Reading passage »
---
From "The Essential Steiner", Robert A. McDermott, Editor, Floris Books, ISBN 0-86315-225-2


Hope this helps. :)
 
Eongar said:
In another post asked about meditation, and I was recommended an entry that Laura recommended meditation techniques. The "seeds" of which he speaks are views, feelings, phrases, etc.. I think that while we're on display or phrase in the mind. So me another question arises: do you think about the ego? And what function in your opinion?

Hi Eongar, I'm not sure I understand your question completely and wonder if there seems there is something you're trying to get at. I suppose one reason I'm thinking there is something behind your question is that there are plenty of meditation techniques that work to silence the mind and get rid of the ego. Is that where you are coming from? In any case, most definitions of the ego don't really seem to work in defining who we are, and even work against efforts toward self knowledge. Gurdjieff's work lays out some concepts that can allow for more accurate observation and learning about who we are. The Cassiopaea glossary has an entry on the Fourth Way's definition of personality that may help some:

Personality
In 4th Way psychology, personality comprises all acquired aspects of man's thinking and emotions. Little I's are the building blocks of personality, programs are what the little I's run, singly and in groups. Buffers are separate groups of little I's, so that man can without being troubled or suffering cognitive dissonance behave in completely opposite ways in different circumstances.
---
(Stored items)
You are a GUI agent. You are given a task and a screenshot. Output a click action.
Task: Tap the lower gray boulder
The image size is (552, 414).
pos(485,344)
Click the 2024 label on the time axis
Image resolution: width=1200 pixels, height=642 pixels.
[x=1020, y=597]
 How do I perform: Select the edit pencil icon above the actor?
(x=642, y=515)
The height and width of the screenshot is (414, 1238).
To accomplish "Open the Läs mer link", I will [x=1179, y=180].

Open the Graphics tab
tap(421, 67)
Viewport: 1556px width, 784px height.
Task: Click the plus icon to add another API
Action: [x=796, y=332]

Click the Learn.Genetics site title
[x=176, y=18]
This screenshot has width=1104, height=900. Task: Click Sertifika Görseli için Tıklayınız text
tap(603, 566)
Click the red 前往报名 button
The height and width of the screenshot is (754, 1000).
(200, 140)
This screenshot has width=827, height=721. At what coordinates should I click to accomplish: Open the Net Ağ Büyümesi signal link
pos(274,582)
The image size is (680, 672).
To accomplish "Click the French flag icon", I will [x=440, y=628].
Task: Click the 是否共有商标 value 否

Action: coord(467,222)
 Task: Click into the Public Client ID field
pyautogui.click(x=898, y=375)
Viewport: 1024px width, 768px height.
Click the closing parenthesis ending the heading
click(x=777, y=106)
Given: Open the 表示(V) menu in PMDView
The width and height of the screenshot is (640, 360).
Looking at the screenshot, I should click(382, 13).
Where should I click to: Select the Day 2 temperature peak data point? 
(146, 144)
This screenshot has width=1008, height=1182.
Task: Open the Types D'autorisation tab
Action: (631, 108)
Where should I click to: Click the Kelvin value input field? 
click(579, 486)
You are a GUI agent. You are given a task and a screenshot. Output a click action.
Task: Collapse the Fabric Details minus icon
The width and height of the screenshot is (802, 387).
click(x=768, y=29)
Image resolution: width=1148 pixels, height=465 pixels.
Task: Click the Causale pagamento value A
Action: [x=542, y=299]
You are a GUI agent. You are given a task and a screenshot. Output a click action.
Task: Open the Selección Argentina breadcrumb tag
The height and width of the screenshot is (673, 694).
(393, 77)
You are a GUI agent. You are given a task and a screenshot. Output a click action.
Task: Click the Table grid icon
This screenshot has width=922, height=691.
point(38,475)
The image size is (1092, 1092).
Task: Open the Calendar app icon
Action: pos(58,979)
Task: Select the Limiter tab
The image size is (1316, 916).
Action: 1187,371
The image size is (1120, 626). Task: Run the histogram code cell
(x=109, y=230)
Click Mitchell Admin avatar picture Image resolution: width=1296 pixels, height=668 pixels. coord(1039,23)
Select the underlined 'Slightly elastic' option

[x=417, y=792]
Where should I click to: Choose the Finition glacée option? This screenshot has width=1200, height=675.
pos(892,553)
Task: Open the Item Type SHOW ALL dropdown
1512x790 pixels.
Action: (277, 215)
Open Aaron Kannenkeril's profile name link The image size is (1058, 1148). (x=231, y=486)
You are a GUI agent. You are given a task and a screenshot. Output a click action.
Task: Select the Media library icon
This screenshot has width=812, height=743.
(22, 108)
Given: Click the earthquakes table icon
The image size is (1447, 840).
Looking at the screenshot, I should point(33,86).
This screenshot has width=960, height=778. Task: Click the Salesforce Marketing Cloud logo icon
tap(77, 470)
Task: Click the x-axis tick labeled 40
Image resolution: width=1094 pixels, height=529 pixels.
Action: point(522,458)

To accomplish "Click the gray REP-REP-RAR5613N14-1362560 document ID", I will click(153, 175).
---
Study questions »
1 – In the forum discussion about meditation and the ego, write out the passage from "Hope this helps." to "in your opinion?" again, replacing "meditation" with "contemplation" each time it occurs.
2 – Carry on the forum discussion about meditation and the ego from the point where it stops.
The stored items have nothing to do with this work.

Task-by-task results »
1 –
Hope this helps. :)
 
Eongar said:
In another post asked about contemplation, and I was recommended an entry that Laura recommended contemplation techniques. The "seeds" of which he speaks are views, feelings, phrases, etc.. I think that while we're on display or phrase in the mind. So me another question arises: do you think about the ego? And what function in your opinion?

2 –
All these things constitute personality. Personality is however necessary for esoteric progress but is not alone sufficient for it. In modern man, personality is generally developed at the cost of essence.

Essence is the set of capabilities or tendencies man is born with. Having one's center of gravity in the moving, feeling or thinking center is for example a part of essence. When man grows, essence guides the formation of personality but is generally left undeveloped.

The Work begins by shaping personality with the tools of self-observation, self-remembering and other methods. Essence as such is not readily accessible, hence work on personality is more practical and possible.

Sometimes the word false personality is used for personality when emphasizing its synthetic or anti-Work nature. Lying to self, pretentiousness, self-importance, subjectivity are for example attributes of 'false personality.'

This is just a piece of the puzzle, and I'd suggest reading up on the recommended materials to get a fuller picture. The books in the Fourth Way and in the Narcissism sections specifically elaborate on these issues (although all of them relate one way or another ;) )
 
Thanks for the input.

The question posed in this post I have made with the intent to know what you think forum members and thus may have different prisms on the subject in question, so you can address the issue in different ways. Although in truth, one's experience is one that has the last word in the case of being aware of oneself.